There are a large number of “memorial” avenues, boulevards, crescents, and like-named roadways across Canada, but most are not Roads of Remembrances with stately trees, individual plaques, and next-of-kin involvement; many are not even related to the First World War. A number of avenues can be found in Manitoba communities, including Brandon, Dauphin, Russell, Ste. Rose du Lac, Hazelridge, and Winnipeg. Typical of the smaller communities is Russell, where a memorial monument was unveiled in June 1922 at the intersection of Memorial Avenue and Assiniboine Street. Probably the best known in the province is Winnipeg’s Memorial Boulevard, near the Legislative Building. It has a broad median which features a conventional monument to the city’s fallen First World War soldiers, a cenotaph.
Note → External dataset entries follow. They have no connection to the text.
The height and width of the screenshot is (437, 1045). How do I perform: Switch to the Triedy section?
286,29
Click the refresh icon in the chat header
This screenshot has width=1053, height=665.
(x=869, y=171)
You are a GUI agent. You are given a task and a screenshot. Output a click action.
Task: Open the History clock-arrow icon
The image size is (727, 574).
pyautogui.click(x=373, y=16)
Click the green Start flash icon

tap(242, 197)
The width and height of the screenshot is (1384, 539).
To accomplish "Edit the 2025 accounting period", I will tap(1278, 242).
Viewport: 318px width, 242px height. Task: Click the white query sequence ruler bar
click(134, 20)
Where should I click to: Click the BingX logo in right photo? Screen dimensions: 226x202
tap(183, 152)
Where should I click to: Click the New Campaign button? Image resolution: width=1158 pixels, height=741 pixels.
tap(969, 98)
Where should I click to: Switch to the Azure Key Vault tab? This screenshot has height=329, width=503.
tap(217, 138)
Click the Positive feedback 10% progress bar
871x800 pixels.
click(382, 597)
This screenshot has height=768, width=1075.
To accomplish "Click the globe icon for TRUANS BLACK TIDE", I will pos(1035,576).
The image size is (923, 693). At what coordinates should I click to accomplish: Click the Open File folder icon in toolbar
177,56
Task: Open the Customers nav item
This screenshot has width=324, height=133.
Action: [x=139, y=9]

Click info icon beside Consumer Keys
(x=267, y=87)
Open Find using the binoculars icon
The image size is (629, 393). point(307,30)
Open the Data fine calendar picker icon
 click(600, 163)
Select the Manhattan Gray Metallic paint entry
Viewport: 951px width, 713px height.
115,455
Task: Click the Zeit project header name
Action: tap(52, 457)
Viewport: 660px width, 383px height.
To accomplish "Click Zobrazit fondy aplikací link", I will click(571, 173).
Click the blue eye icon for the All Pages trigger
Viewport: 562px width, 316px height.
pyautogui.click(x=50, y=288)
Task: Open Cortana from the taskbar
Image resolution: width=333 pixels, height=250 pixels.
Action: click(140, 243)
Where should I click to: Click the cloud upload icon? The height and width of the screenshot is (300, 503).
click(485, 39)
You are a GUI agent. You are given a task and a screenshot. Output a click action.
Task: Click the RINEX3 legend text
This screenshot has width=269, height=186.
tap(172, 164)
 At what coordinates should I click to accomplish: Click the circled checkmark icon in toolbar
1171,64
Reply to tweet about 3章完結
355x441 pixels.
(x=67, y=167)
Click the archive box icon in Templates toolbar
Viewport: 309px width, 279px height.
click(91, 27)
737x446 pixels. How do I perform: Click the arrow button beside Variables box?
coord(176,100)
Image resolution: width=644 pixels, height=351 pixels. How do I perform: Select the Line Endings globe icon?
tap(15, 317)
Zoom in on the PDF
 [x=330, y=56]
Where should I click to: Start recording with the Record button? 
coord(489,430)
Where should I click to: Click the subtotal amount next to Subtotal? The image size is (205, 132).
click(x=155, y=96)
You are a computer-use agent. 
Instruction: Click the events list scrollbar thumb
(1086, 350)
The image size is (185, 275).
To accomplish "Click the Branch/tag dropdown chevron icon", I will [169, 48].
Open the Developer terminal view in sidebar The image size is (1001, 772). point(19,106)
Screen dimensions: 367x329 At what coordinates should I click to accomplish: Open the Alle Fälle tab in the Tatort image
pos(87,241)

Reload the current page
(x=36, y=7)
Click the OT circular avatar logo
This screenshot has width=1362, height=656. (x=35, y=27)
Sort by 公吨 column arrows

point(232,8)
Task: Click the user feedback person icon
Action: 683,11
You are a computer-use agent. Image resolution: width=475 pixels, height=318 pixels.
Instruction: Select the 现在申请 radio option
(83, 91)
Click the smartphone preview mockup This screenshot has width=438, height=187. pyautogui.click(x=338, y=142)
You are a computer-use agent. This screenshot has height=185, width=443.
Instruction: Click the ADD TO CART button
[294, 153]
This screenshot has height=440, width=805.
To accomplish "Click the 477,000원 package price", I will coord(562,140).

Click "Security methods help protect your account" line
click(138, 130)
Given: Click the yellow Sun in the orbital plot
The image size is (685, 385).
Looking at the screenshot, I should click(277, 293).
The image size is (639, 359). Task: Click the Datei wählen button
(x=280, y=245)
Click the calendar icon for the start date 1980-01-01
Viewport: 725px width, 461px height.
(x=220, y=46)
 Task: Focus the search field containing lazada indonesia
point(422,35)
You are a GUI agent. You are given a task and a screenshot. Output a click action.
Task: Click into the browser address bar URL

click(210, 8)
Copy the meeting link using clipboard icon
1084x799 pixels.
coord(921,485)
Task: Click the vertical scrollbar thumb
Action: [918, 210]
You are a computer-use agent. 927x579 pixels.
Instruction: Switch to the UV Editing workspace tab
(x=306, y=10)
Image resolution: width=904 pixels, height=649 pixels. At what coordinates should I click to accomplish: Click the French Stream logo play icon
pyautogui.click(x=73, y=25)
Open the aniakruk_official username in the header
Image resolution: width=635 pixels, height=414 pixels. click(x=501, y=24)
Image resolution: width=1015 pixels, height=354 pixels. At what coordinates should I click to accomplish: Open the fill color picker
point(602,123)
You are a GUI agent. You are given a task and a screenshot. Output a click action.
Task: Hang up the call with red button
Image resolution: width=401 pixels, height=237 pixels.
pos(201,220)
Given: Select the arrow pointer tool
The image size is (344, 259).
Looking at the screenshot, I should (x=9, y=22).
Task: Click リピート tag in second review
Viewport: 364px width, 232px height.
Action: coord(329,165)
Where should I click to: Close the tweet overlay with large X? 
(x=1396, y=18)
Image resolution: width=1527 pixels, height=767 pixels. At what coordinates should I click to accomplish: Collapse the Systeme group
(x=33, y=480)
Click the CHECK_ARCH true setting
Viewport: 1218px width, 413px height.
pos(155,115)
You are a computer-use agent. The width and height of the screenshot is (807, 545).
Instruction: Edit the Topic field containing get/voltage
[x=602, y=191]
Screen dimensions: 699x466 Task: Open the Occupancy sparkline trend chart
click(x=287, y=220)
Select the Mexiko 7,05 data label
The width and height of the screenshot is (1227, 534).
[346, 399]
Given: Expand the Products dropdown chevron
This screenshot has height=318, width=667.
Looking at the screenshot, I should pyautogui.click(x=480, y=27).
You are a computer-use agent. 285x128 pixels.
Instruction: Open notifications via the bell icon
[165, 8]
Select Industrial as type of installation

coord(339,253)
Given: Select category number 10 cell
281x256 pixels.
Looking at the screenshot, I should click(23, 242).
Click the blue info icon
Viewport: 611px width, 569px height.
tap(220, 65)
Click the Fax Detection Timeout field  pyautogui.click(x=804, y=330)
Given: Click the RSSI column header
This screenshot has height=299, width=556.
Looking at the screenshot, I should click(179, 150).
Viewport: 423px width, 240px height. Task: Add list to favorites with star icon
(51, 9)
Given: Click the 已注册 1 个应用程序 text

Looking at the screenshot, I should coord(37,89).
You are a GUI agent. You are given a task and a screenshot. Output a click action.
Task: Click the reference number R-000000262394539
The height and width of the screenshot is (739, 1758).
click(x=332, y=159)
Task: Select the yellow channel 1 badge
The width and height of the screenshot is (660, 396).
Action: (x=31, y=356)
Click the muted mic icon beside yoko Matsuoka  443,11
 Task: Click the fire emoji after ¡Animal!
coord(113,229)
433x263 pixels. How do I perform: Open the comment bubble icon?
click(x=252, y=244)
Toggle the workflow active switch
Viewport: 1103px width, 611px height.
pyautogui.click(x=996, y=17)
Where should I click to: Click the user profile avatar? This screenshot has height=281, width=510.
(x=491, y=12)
A memorial committee had been formed to create a sculpted monument for the city in 1924. [34] A panel of nationally-respected architects and artists was struck, and they reviewed 47 submissions before choosing Toronto sculptor Emmanuel Hahn’s entry. A furore arose when the German-Canadian heritage of this Canadian-trained sculptor was publicized, and his commission was dropped. After a lengthy delay, another competition was opened in 1927, with the stipulation that only native-born Canadians or Allied nationals be considered. The judges unanimously chose Canadian-born Elizabeth Wyn Wood’s entry. When it was revealed that she was Mrs. Emmanuel Hahn, and that her design included a nude male figure, her commission was passed over in favour of a Winnipeg sculptor, the English-born Gilbert Parfitt. His completed cenotaph on Memorial Boulevard was unveiled on 7 November 1928.

Two late examples of treed memorial avenues were created in Thunder Bay and North Bay, Ontario. Memorial Avenue in Thunder Bay, today a major highway between Port Arthur and Fort William, was once a country road lined with laurel leaf willows, but never had individual plaques to the fallen. It was conceived in the spring of 1925 when the Port Arthur Rotary Club decided to plant a row of memorial trees along the main thoroughfare from Port Arthur to Fort William. The first tree was planted in June 1926 and the road was officially renamed Memorial Avenue. [35] On 11 November 1936 the Rotary Club erected a large plaque on Memorial Avenue south of Queen Street to acknowledge that the trees had been planted in grateful remembrance by the Rotary Club of Port Arthur in cooperation with the City of Port Arthur. [36]

In 1928, the North Bay Canadian Legion requested that the name of a short street, Kennedy Avenue, be changed to Memorial Drive. City council passed a resolution to that effect in September of that year. [37] The British Empire Service League obtained permission to plant elm trees along the drive, each with a bronze plaque commemorating a fallen soldier. [38] As in other cities with Roads of Remembrance, the plaques were provided by the families of the servicemen. [39]

All these treed avenues, particularly the Roads of Remembrance, were highly symbolic memorials to a tragic chapter in Canadian history. “A beautiful avenue of trees,” said the Saskatoon Daily Phoenix, was a more fitting symbol than a traditional stone monument of “the eternal victory of life over death, refreshing the eye and the soul of the grateful wayfarer.” [40] While it was clearly a community memorial, a Road of Remembrance was also a very personal commemoration of a type that could not be duplicated in a committee-developed stone monument. Each tree belonged to a fallen soldier, and therefore to his family; in a symbolic way the soldier lived on as the tree grew and flourished.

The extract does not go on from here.